Thank you so much; this is incredibly kind. And yes, I know trauma has probably played a direct result in how my diseases have developed (remission is a possibility, like with many neuro/rheum conditions, but my doctors haven’t been able to even stop the progression in a decade, much less get me to remission, sadly).
And yes, I’m quite nervous about the doctor. Because of the illness, I’ve developed an aversion to hospitals, and the worse my illness gets, the worse every visit gets. Last time it took them eight tries to get blood and put in a cannula, and finally an anesthetist had to do it. The bruises had just barely healed from that, and here I am again.

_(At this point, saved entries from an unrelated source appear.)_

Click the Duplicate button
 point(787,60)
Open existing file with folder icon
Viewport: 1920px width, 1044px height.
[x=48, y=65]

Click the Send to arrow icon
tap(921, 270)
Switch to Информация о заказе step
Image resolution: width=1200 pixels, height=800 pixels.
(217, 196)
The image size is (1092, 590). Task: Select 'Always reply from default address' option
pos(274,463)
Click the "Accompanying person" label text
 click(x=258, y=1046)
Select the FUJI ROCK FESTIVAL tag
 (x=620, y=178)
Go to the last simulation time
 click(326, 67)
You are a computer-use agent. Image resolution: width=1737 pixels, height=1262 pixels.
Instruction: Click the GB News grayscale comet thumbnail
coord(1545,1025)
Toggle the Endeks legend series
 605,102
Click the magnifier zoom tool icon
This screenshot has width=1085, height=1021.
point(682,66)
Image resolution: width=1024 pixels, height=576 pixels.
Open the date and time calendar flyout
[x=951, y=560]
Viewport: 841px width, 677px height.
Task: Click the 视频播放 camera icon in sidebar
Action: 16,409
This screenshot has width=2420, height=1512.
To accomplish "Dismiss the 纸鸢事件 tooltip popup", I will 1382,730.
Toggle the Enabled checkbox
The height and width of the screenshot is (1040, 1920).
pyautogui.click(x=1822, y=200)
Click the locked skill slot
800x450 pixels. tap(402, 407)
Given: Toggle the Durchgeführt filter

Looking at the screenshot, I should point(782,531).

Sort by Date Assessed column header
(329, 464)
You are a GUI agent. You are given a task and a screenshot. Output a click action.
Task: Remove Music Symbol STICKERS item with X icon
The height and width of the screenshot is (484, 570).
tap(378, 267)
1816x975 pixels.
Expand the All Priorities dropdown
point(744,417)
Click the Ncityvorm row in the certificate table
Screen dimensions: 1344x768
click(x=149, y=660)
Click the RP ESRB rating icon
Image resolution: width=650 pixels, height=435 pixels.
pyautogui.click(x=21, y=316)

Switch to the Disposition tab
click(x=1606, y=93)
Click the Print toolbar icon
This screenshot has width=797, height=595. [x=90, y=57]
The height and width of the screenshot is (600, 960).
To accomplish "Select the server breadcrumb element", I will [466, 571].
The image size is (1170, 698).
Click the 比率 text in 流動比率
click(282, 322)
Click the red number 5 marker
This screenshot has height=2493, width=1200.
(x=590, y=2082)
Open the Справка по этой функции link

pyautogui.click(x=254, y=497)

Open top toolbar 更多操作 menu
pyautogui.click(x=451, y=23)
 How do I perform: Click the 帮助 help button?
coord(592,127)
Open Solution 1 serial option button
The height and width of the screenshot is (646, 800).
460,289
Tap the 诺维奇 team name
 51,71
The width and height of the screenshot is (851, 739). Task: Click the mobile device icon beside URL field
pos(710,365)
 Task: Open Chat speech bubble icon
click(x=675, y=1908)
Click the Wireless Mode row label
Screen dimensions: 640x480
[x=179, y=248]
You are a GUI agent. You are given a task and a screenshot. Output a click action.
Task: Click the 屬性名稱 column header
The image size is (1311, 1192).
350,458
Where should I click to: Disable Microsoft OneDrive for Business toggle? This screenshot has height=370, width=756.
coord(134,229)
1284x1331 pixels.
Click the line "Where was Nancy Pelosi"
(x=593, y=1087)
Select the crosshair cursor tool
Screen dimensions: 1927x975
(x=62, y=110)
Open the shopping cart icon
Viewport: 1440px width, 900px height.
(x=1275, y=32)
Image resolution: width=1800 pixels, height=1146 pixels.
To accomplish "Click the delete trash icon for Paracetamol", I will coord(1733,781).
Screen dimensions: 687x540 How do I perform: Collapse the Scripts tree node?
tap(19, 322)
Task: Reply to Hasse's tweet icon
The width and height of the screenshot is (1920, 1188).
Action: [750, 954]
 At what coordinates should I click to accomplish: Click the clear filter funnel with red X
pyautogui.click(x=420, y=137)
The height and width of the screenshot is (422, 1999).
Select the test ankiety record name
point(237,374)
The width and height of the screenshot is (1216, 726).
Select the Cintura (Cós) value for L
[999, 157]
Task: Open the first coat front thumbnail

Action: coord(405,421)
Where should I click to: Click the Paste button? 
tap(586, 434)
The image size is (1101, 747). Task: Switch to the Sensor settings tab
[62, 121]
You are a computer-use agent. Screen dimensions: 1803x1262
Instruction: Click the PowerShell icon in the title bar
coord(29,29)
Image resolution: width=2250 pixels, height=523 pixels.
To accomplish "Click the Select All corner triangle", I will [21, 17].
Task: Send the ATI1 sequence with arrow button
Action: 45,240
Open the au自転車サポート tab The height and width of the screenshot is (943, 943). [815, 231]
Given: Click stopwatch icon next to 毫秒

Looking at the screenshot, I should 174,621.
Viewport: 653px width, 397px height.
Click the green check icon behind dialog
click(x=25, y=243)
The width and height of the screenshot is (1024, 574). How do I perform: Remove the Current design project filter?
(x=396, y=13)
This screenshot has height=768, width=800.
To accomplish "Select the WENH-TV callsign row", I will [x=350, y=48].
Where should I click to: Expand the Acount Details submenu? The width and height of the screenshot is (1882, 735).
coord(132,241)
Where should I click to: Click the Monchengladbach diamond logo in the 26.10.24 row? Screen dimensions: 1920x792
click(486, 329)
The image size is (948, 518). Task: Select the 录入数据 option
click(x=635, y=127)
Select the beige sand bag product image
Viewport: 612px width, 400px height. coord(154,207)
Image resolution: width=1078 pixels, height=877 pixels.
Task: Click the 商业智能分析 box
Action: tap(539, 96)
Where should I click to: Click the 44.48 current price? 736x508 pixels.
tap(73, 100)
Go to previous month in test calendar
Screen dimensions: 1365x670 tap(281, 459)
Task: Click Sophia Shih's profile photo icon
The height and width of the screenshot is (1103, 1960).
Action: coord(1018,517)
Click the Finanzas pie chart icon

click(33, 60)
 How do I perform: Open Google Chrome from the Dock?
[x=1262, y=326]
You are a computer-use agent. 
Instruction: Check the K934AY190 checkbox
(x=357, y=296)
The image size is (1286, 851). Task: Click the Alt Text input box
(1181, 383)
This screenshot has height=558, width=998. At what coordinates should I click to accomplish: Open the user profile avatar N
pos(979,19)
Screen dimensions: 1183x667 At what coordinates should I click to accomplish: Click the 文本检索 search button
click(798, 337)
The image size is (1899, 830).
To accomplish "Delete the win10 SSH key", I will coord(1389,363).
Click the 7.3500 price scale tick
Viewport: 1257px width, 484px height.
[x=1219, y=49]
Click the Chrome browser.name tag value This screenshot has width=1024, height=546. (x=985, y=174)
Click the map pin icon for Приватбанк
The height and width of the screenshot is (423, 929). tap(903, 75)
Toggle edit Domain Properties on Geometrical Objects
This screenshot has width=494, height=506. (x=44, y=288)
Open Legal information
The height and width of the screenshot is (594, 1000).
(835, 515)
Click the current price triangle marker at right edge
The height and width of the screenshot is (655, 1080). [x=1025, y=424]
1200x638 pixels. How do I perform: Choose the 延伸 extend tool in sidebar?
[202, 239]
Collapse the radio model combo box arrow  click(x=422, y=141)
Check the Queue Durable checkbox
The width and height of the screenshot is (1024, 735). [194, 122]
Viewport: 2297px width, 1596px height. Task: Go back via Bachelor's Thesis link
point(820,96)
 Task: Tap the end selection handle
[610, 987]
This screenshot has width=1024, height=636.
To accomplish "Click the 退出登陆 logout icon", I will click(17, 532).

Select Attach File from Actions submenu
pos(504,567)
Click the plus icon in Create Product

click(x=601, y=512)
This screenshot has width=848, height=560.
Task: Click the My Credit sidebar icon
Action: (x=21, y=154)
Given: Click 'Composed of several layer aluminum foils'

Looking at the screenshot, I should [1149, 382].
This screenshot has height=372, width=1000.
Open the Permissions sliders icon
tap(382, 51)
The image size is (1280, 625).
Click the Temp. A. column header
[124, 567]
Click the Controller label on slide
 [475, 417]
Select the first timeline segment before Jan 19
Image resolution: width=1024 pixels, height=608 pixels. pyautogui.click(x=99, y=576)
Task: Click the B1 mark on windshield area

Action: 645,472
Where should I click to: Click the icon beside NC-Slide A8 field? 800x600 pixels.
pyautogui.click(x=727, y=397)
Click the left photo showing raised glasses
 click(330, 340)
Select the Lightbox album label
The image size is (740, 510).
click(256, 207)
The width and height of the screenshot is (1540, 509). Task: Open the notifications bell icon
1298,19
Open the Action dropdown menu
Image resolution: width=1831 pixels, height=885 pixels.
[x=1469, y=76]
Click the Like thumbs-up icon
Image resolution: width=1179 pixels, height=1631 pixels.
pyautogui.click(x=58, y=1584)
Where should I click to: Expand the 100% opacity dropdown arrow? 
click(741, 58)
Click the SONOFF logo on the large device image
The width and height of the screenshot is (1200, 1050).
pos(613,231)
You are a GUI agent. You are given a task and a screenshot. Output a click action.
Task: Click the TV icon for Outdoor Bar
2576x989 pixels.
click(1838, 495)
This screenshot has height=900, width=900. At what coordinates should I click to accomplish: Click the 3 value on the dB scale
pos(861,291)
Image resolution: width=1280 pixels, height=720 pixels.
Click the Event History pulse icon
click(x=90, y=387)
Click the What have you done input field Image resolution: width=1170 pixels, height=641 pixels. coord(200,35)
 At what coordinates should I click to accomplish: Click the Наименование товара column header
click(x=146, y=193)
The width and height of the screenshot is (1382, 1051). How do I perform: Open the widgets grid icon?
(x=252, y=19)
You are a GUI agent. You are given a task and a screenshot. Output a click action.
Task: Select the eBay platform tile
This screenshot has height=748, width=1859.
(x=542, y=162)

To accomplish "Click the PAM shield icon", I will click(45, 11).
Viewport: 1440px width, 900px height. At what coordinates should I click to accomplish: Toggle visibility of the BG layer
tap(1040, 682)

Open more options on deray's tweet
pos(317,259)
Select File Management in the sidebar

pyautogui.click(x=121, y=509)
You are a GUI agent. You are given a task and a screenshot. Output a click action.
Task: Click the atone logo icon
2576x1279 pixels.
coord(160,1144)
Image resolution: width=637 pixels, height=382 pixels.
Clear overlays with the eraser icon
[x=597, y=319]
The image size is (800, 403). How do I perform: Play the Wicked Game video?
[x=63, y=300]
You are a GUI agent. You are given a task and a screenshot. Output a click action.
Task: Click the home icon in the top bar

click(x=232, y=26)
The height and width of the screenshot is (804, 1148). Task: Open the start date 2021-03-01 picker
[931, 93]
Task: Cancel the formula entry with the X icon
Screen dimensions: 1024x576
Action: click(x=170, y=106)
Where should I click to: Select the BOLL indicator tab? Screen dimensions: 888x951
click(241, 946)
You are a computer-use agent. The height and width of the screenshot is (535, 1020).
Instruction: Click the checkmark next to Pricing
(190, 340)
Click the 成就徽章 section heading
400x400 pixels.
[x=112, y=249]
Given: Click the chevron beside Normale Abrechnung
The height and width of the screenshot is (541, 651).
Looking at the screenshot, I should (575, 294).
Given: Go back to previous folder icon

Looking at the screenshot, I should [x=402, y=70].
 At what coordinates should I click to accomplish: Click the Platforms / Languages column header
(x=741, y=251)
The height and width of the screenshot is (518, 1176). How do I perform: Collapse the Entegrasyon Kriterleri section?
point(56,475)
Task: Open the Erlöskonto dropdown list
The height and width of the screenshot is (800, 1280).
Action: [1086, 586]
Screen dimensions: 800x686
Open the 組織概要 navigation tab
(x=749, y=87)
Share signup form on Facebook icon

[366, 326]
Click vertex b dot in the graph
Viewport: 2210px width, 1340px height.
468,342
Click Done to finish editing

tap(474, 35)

Anyway, WAY TOO MUCH about me. I read your comment and I will keep all my fingers crossed for you for the fatigue support! I don’t know if you’ve already filled out the questionnaire, but my doctor’s recommendation on these is to fill them out with your worst day in mind, not your best day or the norm, because you need the amount of support available that you need in the worst days. (Maybe they advised you differently though). I also understand being reliant on your partner; I can’t live alone, so I was stuck living in a pretty unpleasant situation until I moved in with my best friend, who became my DH. I know there are tons and tons of people without partners, and I feel for them if they don’t have another support system. Sometimes when you’re absolutely on your last legs, you would just give anything to have someone who cares and will make you a cup of tea.